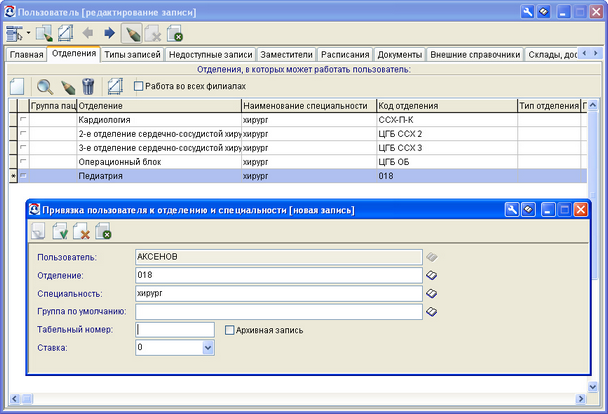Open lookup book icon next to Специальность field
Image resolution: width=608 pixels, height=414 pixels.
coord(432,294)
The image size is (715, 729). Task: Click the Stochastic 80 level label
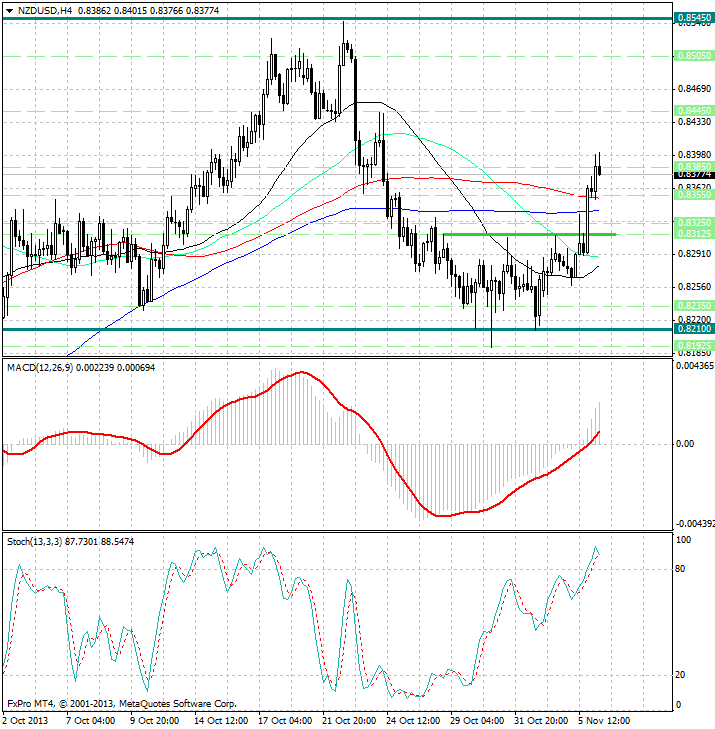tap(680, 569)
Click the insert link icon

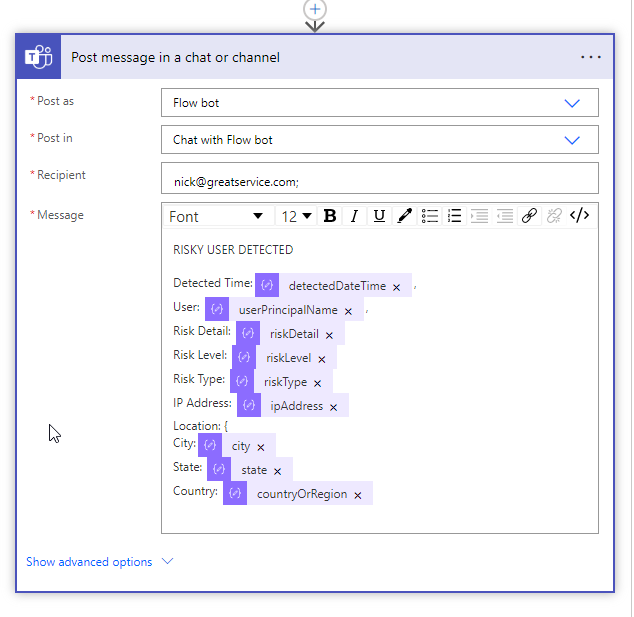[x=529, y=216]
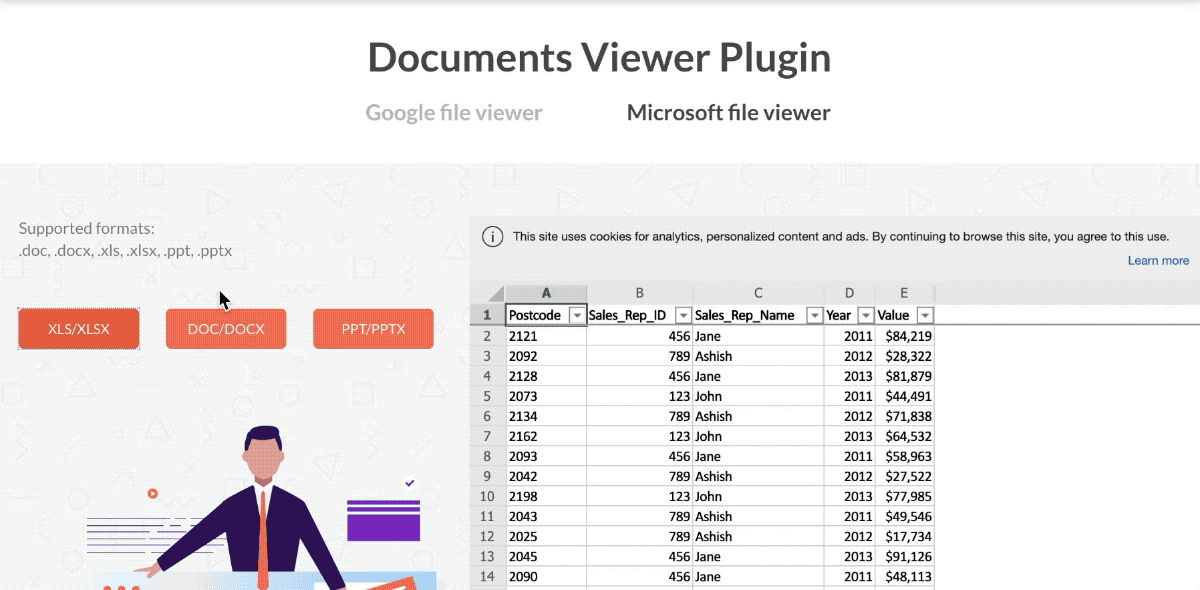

TASK: Extract exactly the lines above from the line containing "The image size" through the last one, both ends included, but not the pictures.

OUTPUT BELOW:
The image size is (715, 729). Task: Click the Stochastic 80 level label
tap(680, 569)
Click the insert link icon

[x=529, y=216]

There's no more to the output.